Though Hearst wasn't after a search shop, the publisher was attracted to how iCrossing integrates search into its other digital marketing services, said Matthew Petersen, senior VP-Hearst Magazines. "What is compelling about search is how performance-driven, below-the-line marketing is the foundation for other services [iCrossing has] created, and helps in search-engine optimization and web development," he said. "As social and search dovetail more, that primary foundation is incredibly important."

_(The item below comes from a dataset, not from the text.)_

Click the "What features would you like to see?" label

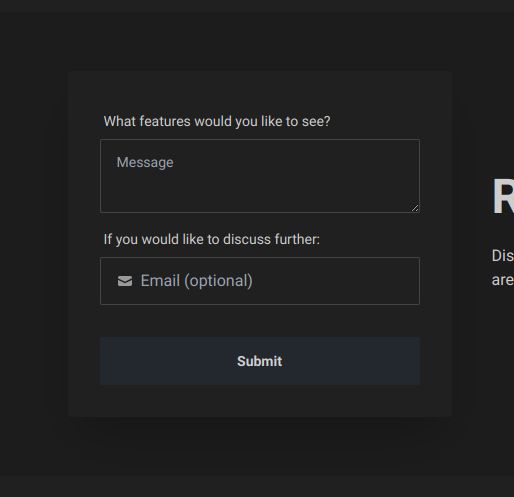(217, 121)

Hearst is taking a page from Meredith, which has been the poster boy for publishers getting into digital marketing. Mr. Petersen, a Meredith alum who joined Hearst in March, will head a new business unit, Hearst Marketing Services, which iCrossing will fall under. ICrossing will operate as a separate operating unit and keep its name.

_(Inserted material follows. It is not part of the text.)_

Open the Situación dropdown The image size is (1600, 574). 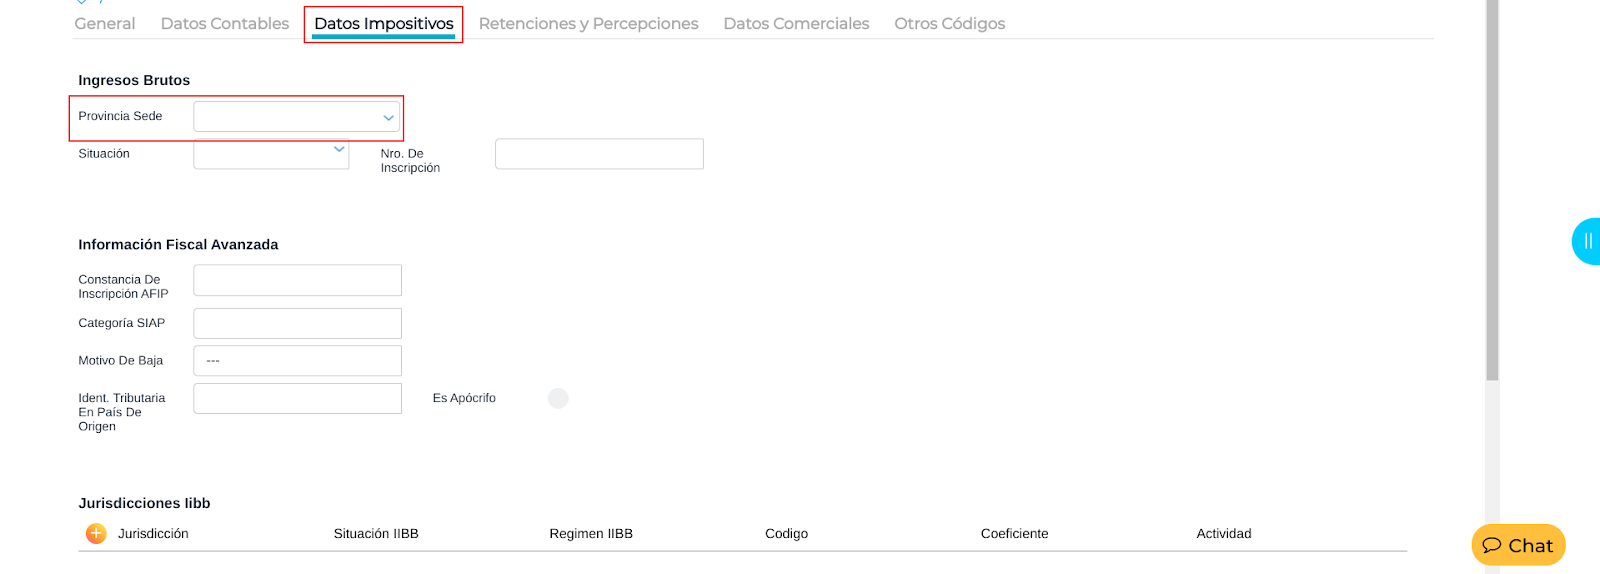[x=271, y=153]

"ICrossing is going to operate very independently; where appropriate, we'll bring them in," Mr. Petersen said. "But our No. 1 priority is to support and fuel its independent growth."

Frank A. Bennack, Hearst's vice chairman-CEO, may not be putting away his wallet quite yet.

"I expect [Hearst] will continue to add, but we're not rushing to add tomorrow," Mr. Scales said.

Hearst's acquisition strategy is quite different than Meredith's. The latter has acquired a number of small marketing services shops over the years, while Heart is swallowing one large agency right from the start. Hearst's size drives this different approach, Mr. Petersen said.

"We needed a sizable asset with a large amount of capabilities and capacity," he said. "Hearst is 10 times what Meredith is."

This acquisition leaves only two large, independent digital agencies in the market: Hamilton, N.J.-based Rosetta, which is looking for acquisitions rather than buyers, and private equity-backed AKQA, San Francisco.

Investment banking firm Jordan, Edmiston Group initiated the transaction and acted as financial adviser to Hearst.